One thing Sparks stressed as a key aspect in learning how to work with athletes who are struggling is early identification.

“[The] education part for all of our coaches continues to grow in this area so that we can be more aware of the warning signs so that we can get the necessary help early if that is required, and understand where to go to get that help,” he says.

 However, the stigma surrounding mental illness is still so strong that it leads to athletes not wanting to speak with their coaches about it. They may fear of being scolded or worse. Durand-Bush says that an athlete’s relationship with their coach is one of the factors that is contributing to the struggle.

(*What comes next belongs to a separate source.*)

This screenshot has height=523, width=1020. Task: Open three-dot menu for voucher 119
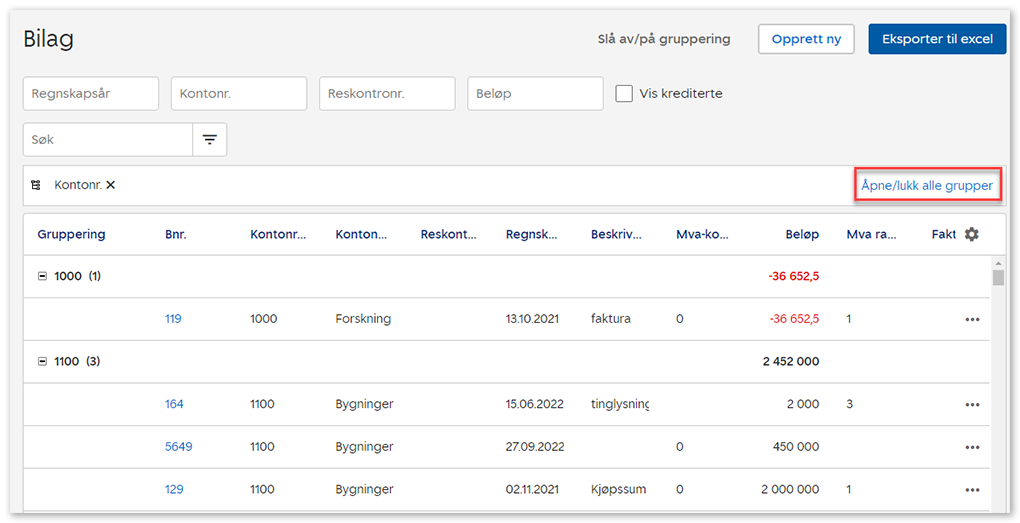(x=971, y=319)
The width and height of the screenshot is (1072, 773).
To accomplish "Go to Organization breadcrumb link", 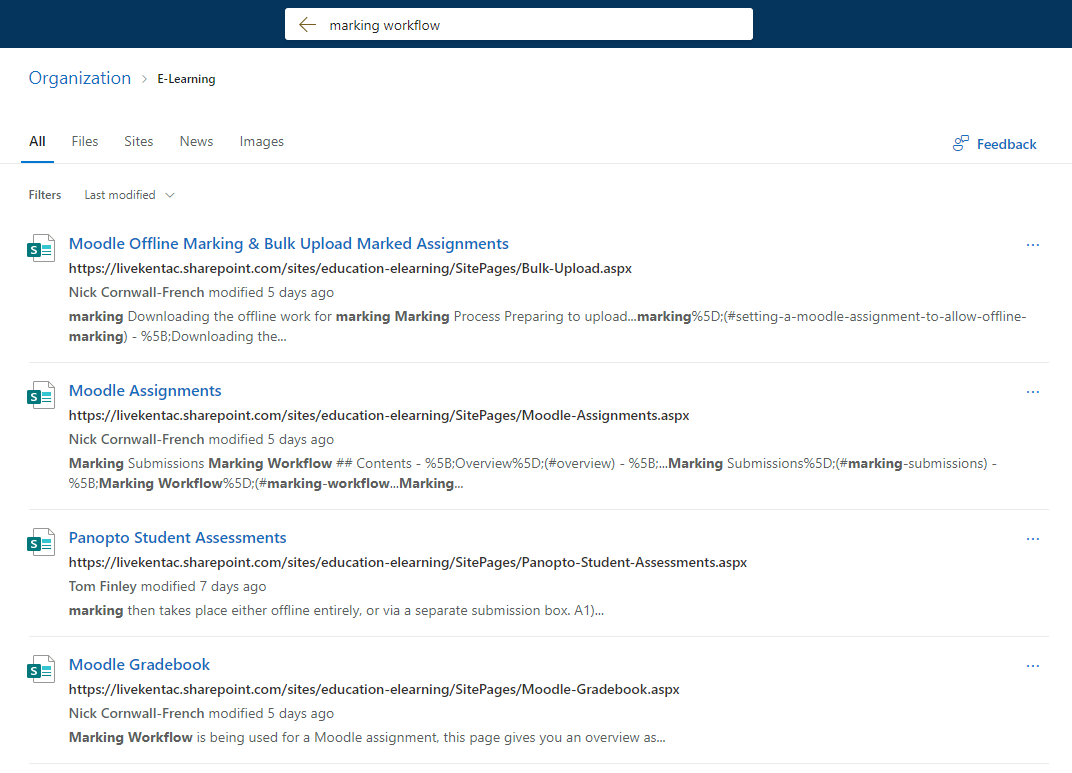I will pyautogui.click(x=80, y=78).
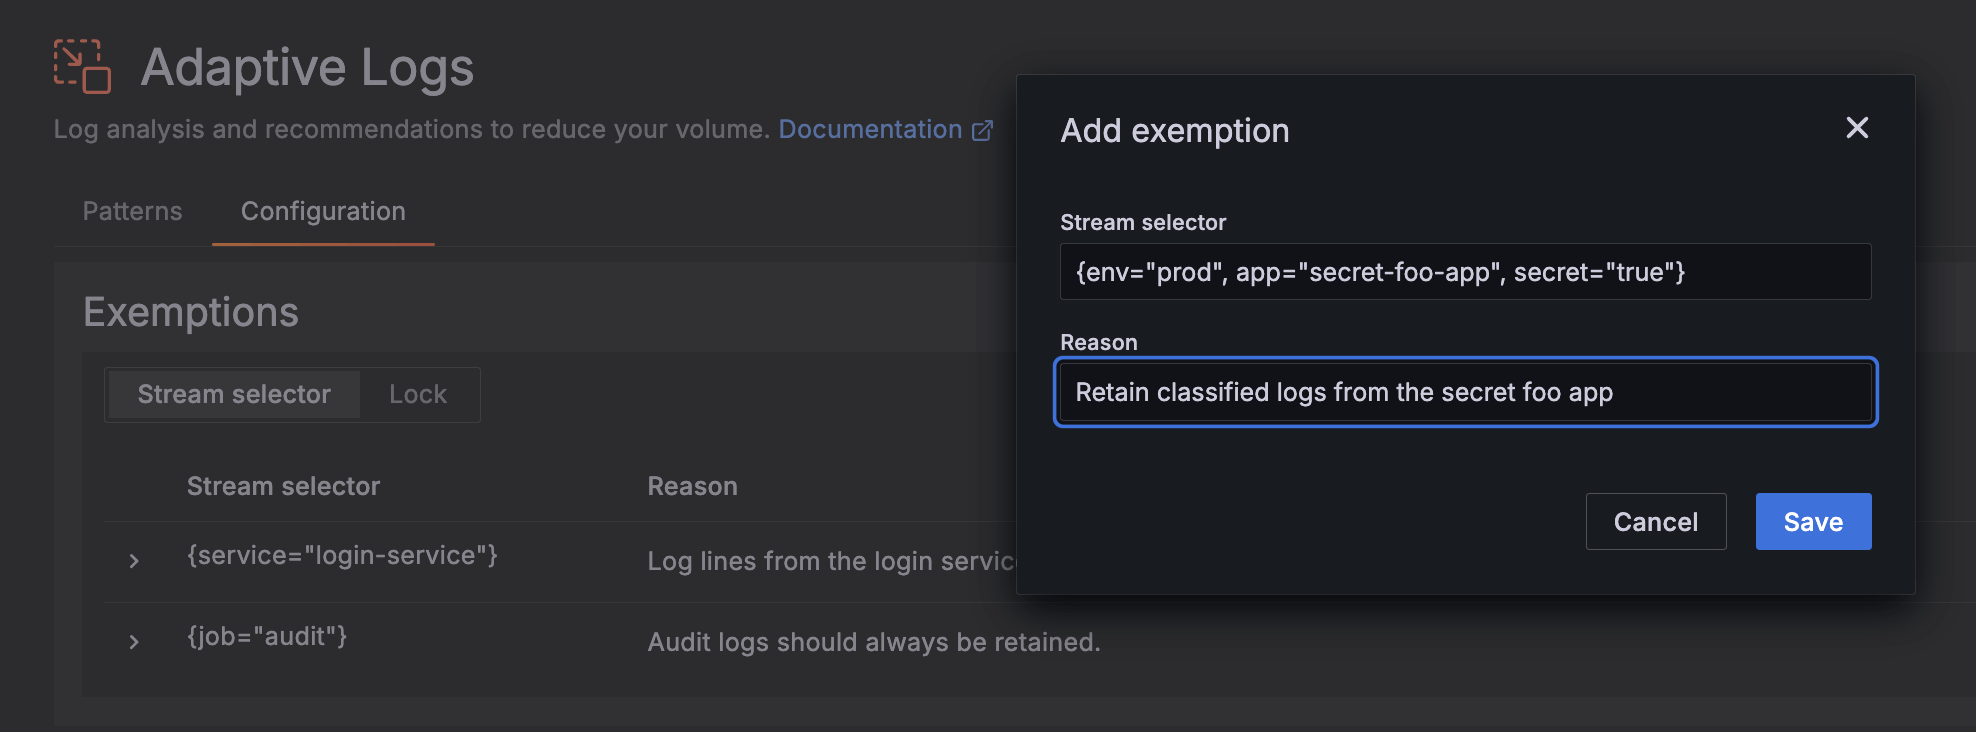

“Some coaches have a really tough mentality when they are coaching, to the point where some are considered emotionally abusive in the way they talk to their athletes,” she says. “[They] treat their athletes just like they are numbers or commodities and if they are not performing up to their potential then they are basically disregarded or discarded.”

“So, in some of these environments where the climate is really negative and tough… [it’s] just unforgiving,” Durand-Bush says.

Sparks, whose coaching career spans 42 years, says this is still a huge problem and one of the reasons why the CCMHS is so important.

“It is unquestionably strong. This is part of the importance of type of an organization that Krista and Natalie have started with. It’s that for athletes, there is a stigma that goes along with mental illness,” he says.

“In a team sport you have other people that are depending on you, and often athletes will unquestionably to try to hide how they are feeling. I think our society has to work to bring down any of those barriers that have people with mental illness feeling that way about themselves so that the treatment can come in a timely fashion.”